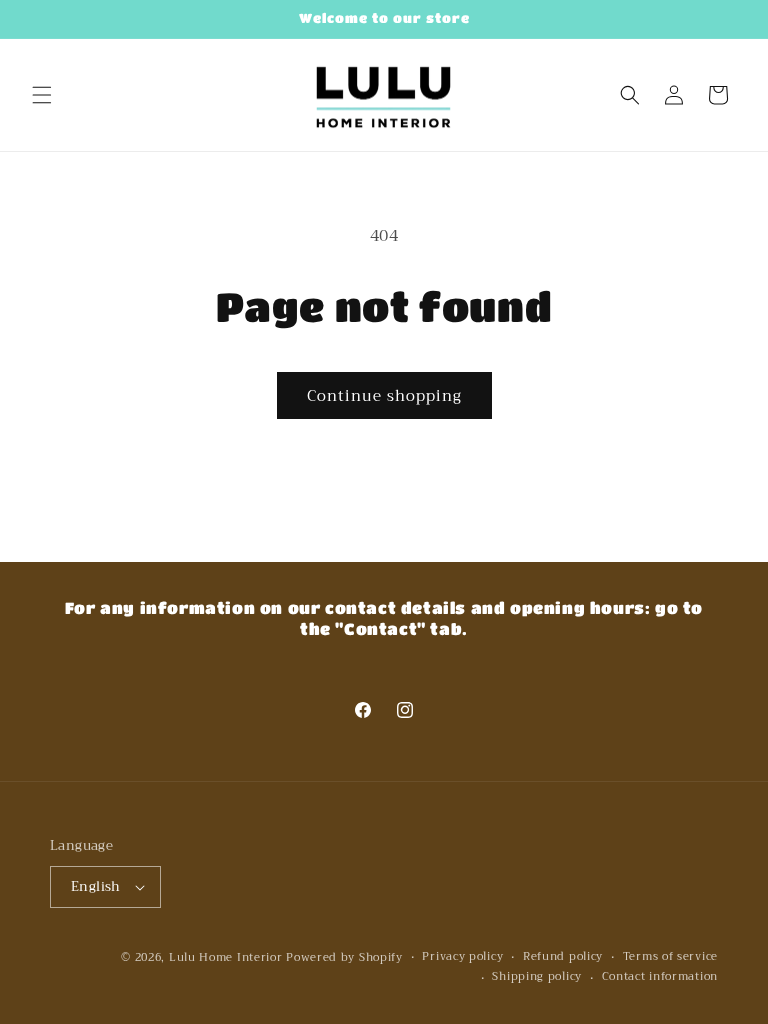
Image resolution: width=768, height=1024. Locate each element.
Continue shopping (384, 396)
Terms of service (670, 957)
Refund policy (563, 957)
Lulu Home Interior (226, 957)
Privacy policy (462, 957)
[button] (42, 95)
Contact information (660, 977)
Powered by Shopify (344, 957)
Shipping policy (537, 977)
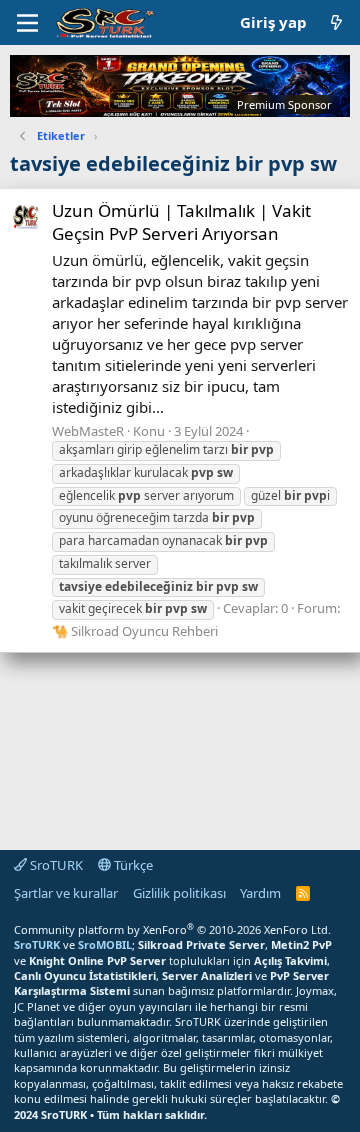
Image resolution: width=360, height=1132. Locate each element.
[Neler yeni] (336, 22)
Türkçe (132, 865)
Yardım (260, 893)
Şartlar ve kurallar (66, 893)
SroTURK (55, 865)
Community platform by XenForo (172, 929)
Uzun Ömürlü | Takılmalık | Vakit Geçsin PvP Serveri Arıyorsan (181, 222)
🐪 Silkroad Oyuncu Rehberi (135, 631)
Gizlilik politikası (179, 893)
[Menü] (27, 23)
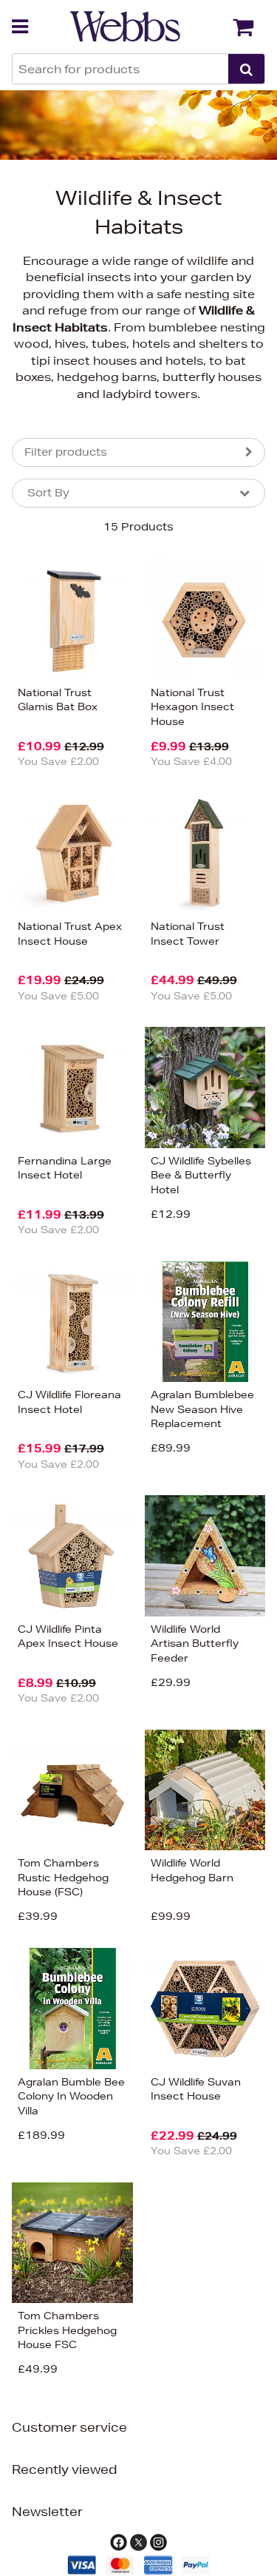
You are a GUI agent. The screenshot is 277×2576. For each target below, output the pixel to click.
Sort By (48, 492)
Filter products (65, 452)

========================================================================

> _WHAT NEEDS TO BE DONE_: Transcribe the entries above verbatim, excluding any image.

> _PROBLEM SOLUTION_:
Image resolution: width=768, height=1024. Locate each element.
Continue shopping (384, 396)
Terms of service (670, 957)
Refund policy (563, 957)
Lulu Home Interior (226, 957)
Privacy policy (462, 957)
[button] (42, 95)
Contact information (660, 977)
Powered by Shopify (344, 957)
Shipping policy (537, 977)
Image resolution: width=360, height=1132. Locate each element.
[Neler yeni] (336, 22)
Türkçe (132, 865)
Yardım (260, 893)
Şartlar ve kurallar (66, 893)
SroTURK (55, 865)
Community platform by XenForo (172, 929)
Uzun Ömürlü | Takılmalık | Vakit Geçsin PvP Serveri Arıyorsan (181, 222)
🐪 Silkroad Oyuncu Rehberi (135, 631)
Gizlilik politikası (179, 893)
[Menü] (27, 23)
You are a GUI agent. The screenshot is 277×2576. For each target below, output the pixel to click.
Sort By (48, 492)
Filter products (65, 452)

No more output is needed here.